Everyone is talking about the current and future possibilities of this new technology, with most people agreeing that this one is in fact the major player of the future, unlike Virtual Private Servers and shared hosting before it. But is the cloud really living up to the hype?
Well, despite a few problems, which are usual business for any new technologies, especially in the software world, cloud servers have indeed delivered everything they promised they would.
The biggest two features that everyone likes and wants are low prices and unlimited scalability. And cloud hosting does indeed, provide both! Unlike the older hosting business models, where you paid a fixed price for a fixed amount of time and resources per month (and the price was always set higher than it needed to be in order to compensate for any losses), with a cloud hosting package, you pay only for what you use, when you use it. Of course, you can still opt for the old billing model if you want, but many developers and businesses think the new one is much better.
So, if your site usually uses 1 core, 1 GB of RAM and 10 GB of hard drive space, you pay only for them and it’s very cheap (about the same price as usual cheap VPS). But if you suddenly receive a ton of traffic from Digg, you can easily request 4 processor cores and 8GB of RAM, just until the traffic goes to lower levels. And you pay the fee only for the time you used those resources.

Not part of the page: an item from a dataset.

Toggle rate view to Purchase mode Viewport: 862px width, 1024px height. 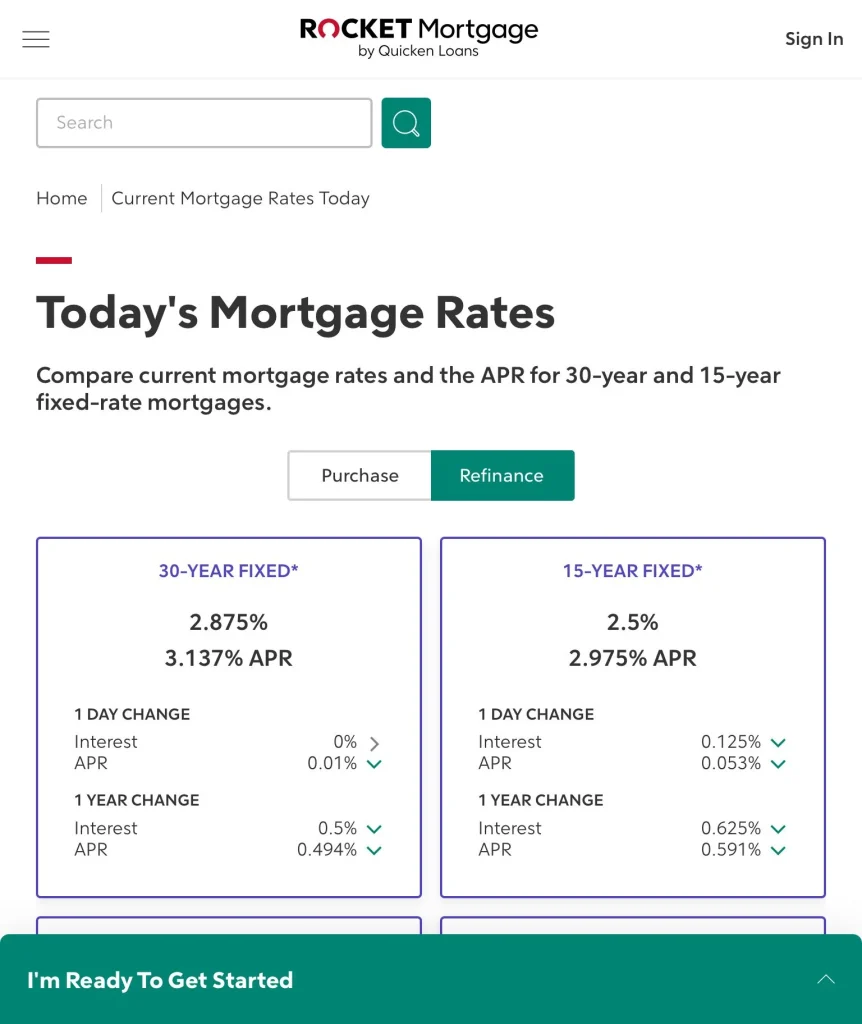pyautogui.click(x=359, y=475)
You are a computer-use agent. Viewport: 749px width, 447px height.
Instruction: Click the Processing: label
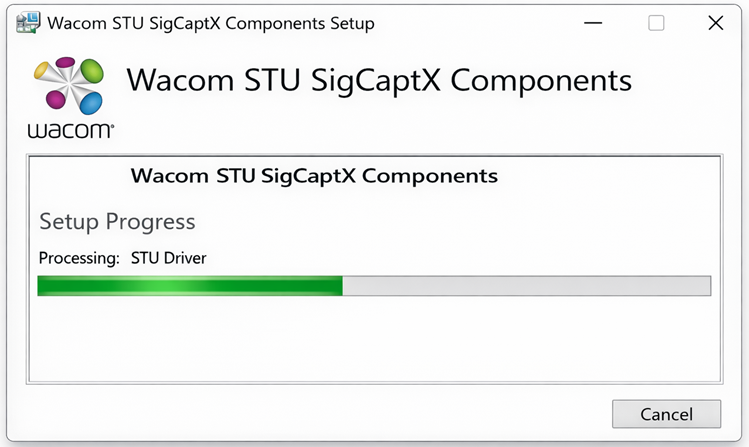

This is very, very important for many people and businesses, and would be impossible on a dedicated server, for example. You’d either have to lose visitors and money (if you use a cheap, slow sever) or pay a high fee every single month (for a high-end server). Now you can just scale your resources however you see fit.
In the future, hosting companies plan to implement an auto resource allocation system, which won’t need your constant monitoring and throttle the amount of resources up and down as needed. That will be amazing to see.
On the data center side, cloud hosting is also dramatically improving things by allowing more resources on less space and using less energy. Simply put, 1000 machines connected into a cloud and always loaded at about 100% can host more sites and serve more traffic than 5000 usual separate dedicated servers, while at the same time saving a lot of energy.
That’s because the 5000 servers are always loaded unevenly. Some may be overloaded, while some are idling, and there’s nothing the data center can do about it (even if they could, the contract says that the whole physical machine is allocated to the client).
If the cloud needs more processing power, then more machines or hardware can be added on the fly, without any interruptions to the clients, all thanks to the actual hosting environment being virtualized at a lower level.
So, yes, cloud hosting is living up to the hype and will definitely continue to get better. While now may not be the best time to switch (there are some issues, after all), you should definitely do it in a year or two.